La coopérative Kawa Kanzururu vue par ses membres
La coopérative Kawa Kanzururu vue par ses membres
Faisons l’entrée en matière par cet homme de moins de 35 ans, caféiculteur à Ibatama, qui déclare tout joyeux : « Je vendais toujours mes cerises aux fraudeurs. Par curiosité, je suis allé vendre à la MSL (microstation de lavage de café) et j'ai été surpris par leur prix qui était plus élevé que chez les fraudeurs. A partir de ce jour, j'ai décidé de chaque fois vendre mes cerises à la MSL.»
Fierté
Quand on est cultivateur de café, trouver un marché rémunérateur est un élément très important. Et quand ce marché est proche, ça compte double. « J’avais produit du café et j’avais vendu à la MSL à un prix favorable par rapport au concurrent. Voilà l’avantage de trouver un marché proche pour mes cerises », dixit un caféiculteur.
Et si bénéfice il y a, le sentiment de fierté prend une toute autre dimension. « Le café est vraiment une culture d’avenir. Grace au café, j’ai construit une maison et acheté une chèvre », affirme un autre producteur de café. Ce jeune caféiculteur trouve un avantage particulier : « Nous avons bien récolté le café et, après la vente, j’ai payé les frais scolaires sans difficultés. »
« Je vendais mon café à la MSL à un bon prix. Là, la coopérative m’a appris le traitement du café », encense un membre appréciant sa coopérative. À cet autre de nuancer : « La saison passée, j’ai produit beaucoup de café. Plus de 500 kg. Le prix ne m’était pas favorable, ce qui fait que je n’ai pas pu subvenir à mes besoins comme je l’espérais. J’aime ma coopérative car elle a un prix supérieur à celui des concurrents. Je crois qu’il faut améliorer le prix du café pour que le producteur améliore aussi ses conditions de vie. De cette façon, nous allons planter encore plus de café ». Étendre les champs cultivés, cette caféicultrice y a déjà pensé : « Je suis contente du prix reçu pour mon café autant que les formations dispensées à la MSL. J’ai acheté d’autres champs car j’y vois un intérêt dans l’avenir ».
Des rêves se réalisent
L’affiliation à la coopérative a donc des avantages.

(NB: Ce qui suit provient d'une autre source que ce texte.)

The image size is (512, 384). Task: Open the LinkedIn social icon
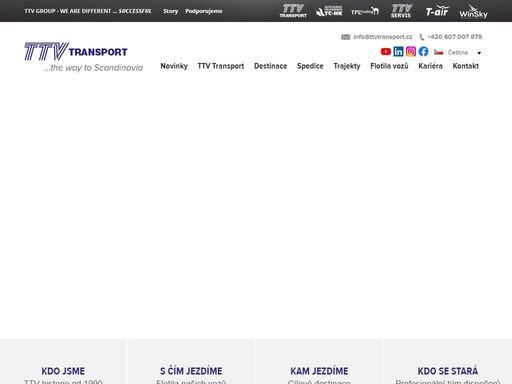click(x=398, y=52)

Cela se traduit par l’acquisition des biens, après la vente des cerises. Comme le témoigne ce quadragénaire : « La saison passée s’est bien passée car, en arrivant à la MSL, j’avais vendu tout mon lot en cash. Cela m’avait permis de répondre à mes besoins et surtout d’acheter un vélo qui m’aide énormément dans mes différentes activités ». « La saison passée, c'était ma toute première fois de vendre ma cerise à la MSL. Ce qui m'avait fort plu, est le fait que j'avais reçu mon argent à l'immédiat à un prix plus au moins élevé comparativement à celui des fraudeurs », se rappelle, enthousiaste, un caféiculteur de Kavalya.
Revalorisation du café
« Depuis 1986, je suis caféiculteur. À l’époque de Mobutu, le café avait une certaine considération et un bon prix. C’est à cette époque que j’ai construit ma maison. Ces derniers temps, le café a comme perdu de sa valeur d’antan au point que le prix est devenu dérisoire. Depuis que j’ai adhéré à la MSL, les choses s’améliorent mais on nous oblige beaucoup de choses, comme le triage du café », dénonce un quinquagénaire.

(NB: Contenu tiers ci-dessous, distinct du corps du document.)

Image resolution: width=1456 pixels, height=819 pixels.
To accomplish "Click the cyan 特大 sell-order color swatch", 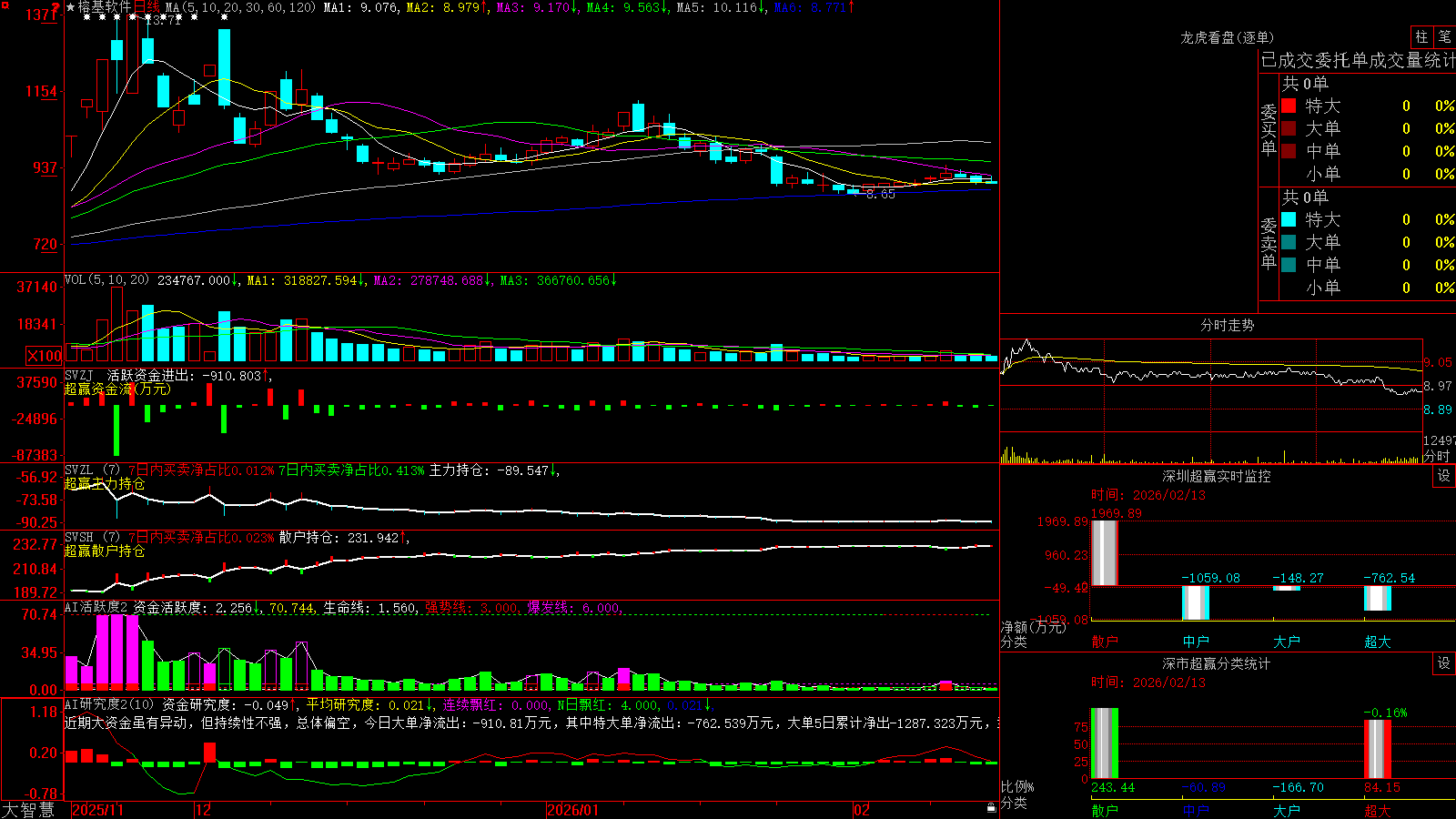I will (x=1289, y=219).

Un avis que ne partage pas cette caféicultrice, soulagée : « Ayant l’âge avancé, je suis heureuse que la coopérative soit établie dans notre milieu. Car, chaque fois que je vendais ma cerise, j’étais toujours obligée d’envoyer l’un de mes enfants en Ouganda pour vendre pour moi. D’habitude, il me volait souvent car je n’étais pas présent. Aujourd’hui, j’amène moi-même ma cerise à la MSL étant donné qu’elle est proche de mon champ et j’arrive à percevoir tout l’argent auquel je m’attendais. La saison passée, ma cerise a été jugée la meilleure de la MSL ».

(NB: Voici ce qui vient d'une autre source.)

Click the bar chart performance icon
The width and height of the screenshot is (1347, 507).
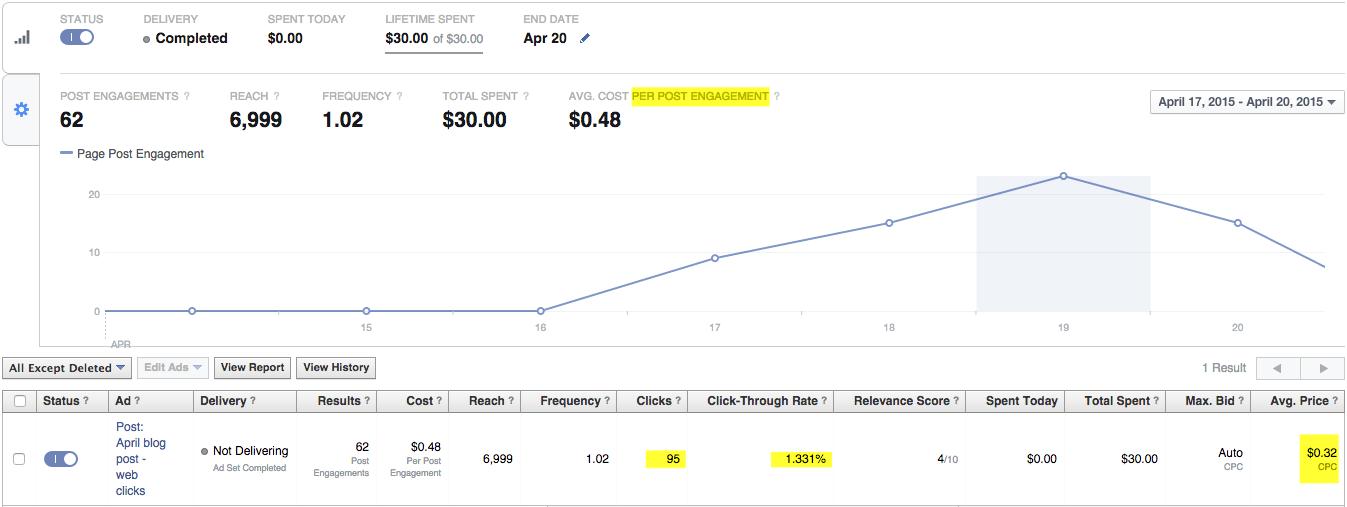click(22, 38)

Mais les difficultés d’acheminement sont nombreuses pour ceux dont les champs sont éloignés. « La saison passée m’a beaucoup aidé parce que nous assistons à des séries de formations, notamment la cueillette des cerises mures. Mais le transport était si difficile car je cultive en hauteur, dans les montagnes. Amener les cerises à la MSL n’est pas facile du tout. Qui plus est, le prix me semblait bas par rapport aux coûts de production », se plaint un autre caféiculteur.
Disponibiliser l’argent de la saison à temps
Pas non plus facile, dans ces conditions, pour certains caféiculteurs, d’admettre l’idée de vendre son café à crédit. « Je suis très contente de la construction de la MSL dans notre milieu. Il y a deux ans, j’avais vendu mes cerises et j’avais trouvé de l’argent mais cette saison, on me dit qu’il n’y a pas d’argent. Alors, je rentre à la maison sans argent au moment où mes enfants sont chassés de l’école à cause du non-paiement des frais scolaires ».
Un autre caféiculteur d’asséner : « La saison passée, j’ai vendu toute ma cerise en crédit. Je n’ai vraiment pas compris comment, pendant toute une saison, la MSL avait un manque de liquidité. Ce manque d’argent a conduit à l’échec de mes enfants à l’école car ils devenaient insolvables. Je crois que cette situation de manque de liquidité était due à la désorganisation de notre MSL ».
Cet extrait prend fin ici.